------ Ausgewählter Auszug ------
Mitte November schien die Welt in bilateraler Ordnung. Bundespräsidentin Doris Leuthard (54) und EU-Kommissionspräsident Jean-Claude Juncker (63) demonstrierten in Bern innige Freundschaft. Die Krise, die die Annahme der Masseneinwanderungs-Initiative ausgelöst hatte, sei überstanden, teilten beide mit.
Tempi passati. Seit Donnerstag wird wieder mit dem Säbel gerasselt. Nachdem die EU entschieden hat, die Schweizer Börse nur für ein Jahr als Handelsplatz für EU-Investoren zuzulassen, kündigte Leuthard gestern an, der Bundesrat wolle die Zahlung der Ostmilliarde nochmals überdenken. Mitte November hatte die Bundespräsidentin Juncker signalisiert, die Schweiz werde den osteuropäischen EU-Staaten auch in den kommenden Jahren 1,3 Milliarden Franken zukommen lassen.
Ein BLICK-Artikel sorgte für Unmut
Was hat diese Kehrtwende ausgelöst? Wie der «Tages-Anzeiger» schreibt, war es BLICK. Oder besser gesagt eine Aussage, die Bundesratssprecher André Simonazzi (49) in einem Online-Artikel auf Blick.ch gemacht hatte.
Juncker habe bei seinem Besuch am 23. November in Bern nämlich gesagt, dass das institutionelle Rahmenabkommen, über das Bern und Brüssel seit Jahren verhandeln, bereits im Frühling 2018 unter Dach und Fach sein solle. Darauf habe man sich verständigt.
------ Vorliegende Einträge ------
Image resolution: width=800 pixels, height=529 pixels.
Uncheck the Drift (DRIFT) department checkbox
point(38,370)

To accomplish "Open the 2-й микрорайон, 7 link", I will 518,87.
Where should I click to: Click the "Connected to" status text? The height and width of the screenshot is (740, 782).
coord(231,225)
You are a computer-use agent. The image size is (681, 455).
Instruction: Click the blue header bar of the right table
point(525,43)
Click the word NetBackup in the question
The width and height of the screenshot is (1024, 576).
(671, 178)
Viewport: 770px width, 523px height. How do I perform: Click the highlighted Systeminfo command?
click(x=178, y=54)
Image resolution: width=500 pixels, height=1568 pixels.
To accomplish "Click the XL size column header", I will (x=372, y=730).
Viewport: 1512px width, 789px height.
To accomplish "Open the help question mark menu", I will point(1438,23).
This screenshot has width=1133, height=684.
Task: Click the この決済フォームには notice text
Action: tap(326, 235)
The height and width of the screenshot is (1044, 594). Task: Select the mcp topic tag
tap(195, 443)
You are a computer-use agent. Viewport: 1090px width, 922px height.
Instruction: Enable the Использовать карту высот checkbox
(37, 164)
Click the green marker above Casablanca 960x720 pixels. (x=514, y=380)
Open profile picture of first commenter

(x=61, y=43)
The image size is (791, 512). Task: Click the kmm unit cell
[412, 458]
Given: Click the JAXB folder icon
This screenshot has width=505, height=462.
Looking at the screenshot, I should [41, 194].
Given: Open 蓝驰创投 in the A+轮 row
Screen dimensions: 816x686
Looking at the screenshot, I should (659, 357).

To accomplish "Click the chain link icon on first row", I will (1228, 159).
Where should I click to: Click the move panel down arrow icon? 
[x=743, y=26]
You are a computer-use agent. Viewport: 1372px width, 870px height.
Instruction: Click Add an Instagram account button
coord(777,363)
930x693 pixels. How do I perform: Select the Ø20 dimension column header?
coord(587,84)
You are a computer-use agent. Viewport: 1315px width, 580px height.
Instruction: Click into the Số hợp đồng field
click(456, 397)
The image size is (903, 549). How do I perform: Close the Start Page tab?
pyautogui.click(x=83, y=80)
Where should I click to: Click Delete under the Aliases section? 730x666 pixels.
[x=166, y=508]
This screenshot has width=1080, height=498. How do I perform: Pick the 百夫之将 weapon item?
------
• Anhand der Angaben
a. Welchen Betrag sollte die Schweiz laut dem Artikel über das Verhältnis zwischen der Schweiz und der EU den osteuropäischen EU-Staaten in den kommenden Jahren zukommen lassen?
b. Nimm den Artikel über das Verhältnis zwischen der Schweiz und der EU nach seinem letzten Satz wieder auf und schreib ihn weiter.

• Antworten in Reihenfolge
a. 1,3 Milliarden Franken.

b.
Doch diesen Termin relativierte Simonazzi am Tag danach. «Den Termin vom Frühjahr hat Herr Juncker vorgegeben», sagte er zu BLICK. Ein Rahmenabkommen ist zwar das Ziel der Schweizer Regierung. Der Bundesrat halte aber an seiner Politik «Inhalt vor Tempo» fest, so Simonazzi weiter.
Brüssel hält Bern für unwillig
In Brüssel kam das nicht gut an. Man interpretierte Simonazzis Aussage als Ausdruck des Berner Unwillens, das Abkommen ernsthaft zu verhandeln. Und entschied, Druck aufzusetzen. Denn der, das hat Brüssel nicht zuletzt nach Annahme der Masseneinwanderungs-Initiative erfahren, wirkt immer.
Was man nun aber auch weiss: In Brüssel wird BLICK gelesen. Daher hätte Juncker aber eigentlich auch wissen können, wie schlecht das Rahmenabkommen, auf das er so drängt, in der Schweiz ankommt.